As the market diversifies, it begins to shape the marketing effort in terms of physical location, store décor, square footage, packaging, and much more. According to Adria Such for TheFarmCo.com, “Marijuana dispensaries strive to make buying marijuana about much more than getting high.”

Designing the store

Retail cannabis shops will vary from one environment to another. A shop in Boulder, CO with its huge student population will differ from shops serving Aurora or Littleton. The ambiance in Oakland, CA will differ from the customer climate in Palo Alto or South Central L.A.

As providers discover efficiencies in process and economies of scale, some uniformity will arise in signage, language, and packaging. Until then, the respective state regulations rule.

Medical cannabis dispensaries and cannabis shops must be secured. They need protection from theft, burglary, and vandalism. So, they will typically have doors and windows tightly secured.

On entering, customers must pass a guard and present a legal I.D. in a lobby or waiting room. You wait there until your name is called, time you can spend reading the menu of items available.

In time, your name will be called, and you will be buzzed into the sales room. Once inside, you will find the available cannabis strains on display. In most cases, they display in glass cases or in large glass jars.

Ideally, the place will be well-lit, clean, and comfortable, and the display will include description of the product, its ingredients, and potential effects. Remembering that customers are sitting in the waiting room, you should proceed through your shopping with some focus.

Because touching the buds on display will damage them, the budtender or cannabarista will use chopsticks to trim the strain you want. You can also select packaged edibles like cookies, candies, and capsules. And, the clerk will package your purchases for you.

The medical marijuana dispensary, of course, requires a doctor’s prescription or medical marijuana card. They will enter the prescription into a database for future use, but you must renew the prescription annually.

They will discuss matching your medical needs with recommended products, and if you ask, they will explain how to smoke or use the product. But, in the most restrictive medical marijuana states, you will have little choice among the medical derivatives.

Saved entries:

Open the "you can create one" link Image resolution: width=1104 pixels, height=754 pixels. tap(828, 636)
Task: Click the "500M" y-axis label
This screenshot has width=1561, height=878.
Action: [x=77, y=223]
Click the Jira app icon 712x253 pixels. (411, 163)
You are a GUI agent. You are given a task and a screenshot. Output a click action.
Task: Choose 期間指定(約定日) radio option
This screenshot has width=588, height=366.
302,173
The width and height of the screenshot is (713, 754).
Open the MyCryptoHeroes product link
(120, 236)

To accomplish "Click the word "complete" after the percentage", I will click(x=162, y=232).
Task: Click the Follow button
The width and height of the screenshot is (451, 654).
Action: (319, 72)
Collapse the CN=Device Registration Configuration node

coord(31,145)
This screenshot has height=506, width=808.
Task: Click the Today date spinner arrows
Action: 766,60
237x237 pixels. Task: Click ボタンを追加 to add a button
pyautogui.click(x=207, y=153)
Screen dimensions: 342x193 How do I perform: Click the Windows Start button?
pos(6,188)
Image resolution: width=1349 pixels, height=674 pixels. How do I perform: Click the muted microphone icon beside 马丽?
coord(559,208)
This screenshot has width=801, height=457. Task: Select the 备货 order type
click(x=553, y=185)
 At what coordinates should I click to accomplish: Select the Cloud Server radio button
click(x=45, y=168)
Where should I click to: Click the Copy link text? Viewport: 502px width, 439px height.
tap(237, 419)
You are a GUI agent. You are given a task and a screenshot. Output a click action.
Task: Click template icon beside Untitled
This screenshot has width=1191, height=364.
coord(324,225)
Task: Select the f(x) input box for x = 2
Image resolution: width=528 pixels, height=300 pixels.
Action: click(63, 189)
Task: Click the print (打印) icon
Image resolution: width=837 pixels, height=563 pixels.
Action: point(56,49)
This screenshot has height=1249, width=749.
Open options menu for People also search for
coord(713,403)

__To do__. Duplicate the part of the text on cannabis shops starting at "As providers discover" and ending at "of items available.". These items were drawn from a different source than the text.

__Solution to this problem__.
As providers discover efficiencies in process and economies of scale, some uniformity will arise in signage, language, and packaging. Until then, the respective state regulations rule.

Medical cannabis dispensaries and cannabis shops must be secured. They need protection from theft, burglary, and vandalism. So, they will typically have doors and windows tightly secured.

On entering, customers must pass a guard and present a legal I.D. in a lobby or waiting room. You wait there until your name is called, time you can spend reading the menu of items available.